The Itaewon Stampede on Halloween

Thousands were excited for the Halloween party in one of Seoul, South Korea’s most cosmopolitan neighborhoods, Itaewon. However, what was supposed to be a celebration ended in tragedy on October 29, 2022. As of November 3rd, government officials reported 156 were reported dead and at least 187 other people injured.

The victims’ age range were from teenagers to people in their 50s with the bulk of victims averaging to be in their 20s. Two Americans were among the dead. Both were college students studying abroad in South Korea.

Flowers set up in memorial of those lost in Itaewon, South Korea.
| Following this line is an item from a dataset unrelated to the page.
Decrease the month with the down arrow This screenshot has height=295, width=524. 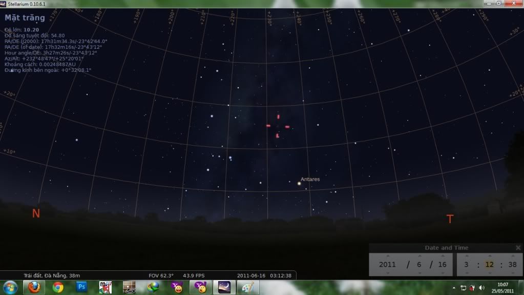coord(420,273)
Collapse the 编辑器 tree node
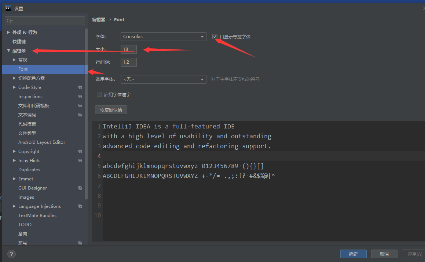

Source: Korea Times

Itaewon is a neighborhood in Seoul that is well known for its diversity and vibrant nightlife. It’s a young city driven by people in their 20s and 30s who gather in Itaewon for drinks, entertainment, and delicious food. This year’s city-wide Halloween party was particularly special because it was the first Halloween event in Itaewon after the lifting of the outdoor mask mandate policy.

The first sign that something was wrong was noticed several hours before the stampede actually transpired. An initial report to the police at 06:34 PM, a few hours before the party began, noted that a caller told city authorities that “the street is unstable, and people are walking up and down the narrow hill. We are almost going to die from the pressure.” After the initial report, there were 11 more emergency calls regarding the incident. The police dispatched a few officers in the beginning, but their response was largely nonexistent as people began to be crushed, despite further calls.

Around 10:15 PM, a large mass of people near the Hamilton Hotel downtown began to slow down in a narrow alley. People continued to funnel into the tight space from on top of the hill. People started to lose the ability to breathe comfortably. Those who were stuck in the middle shouted to not push. However, newcomers from on top of the hill weren’t able to hear. Some who didn’t realize the situation at the bottom of the street wanted to continue moving, and screamed to push the crowds onwards.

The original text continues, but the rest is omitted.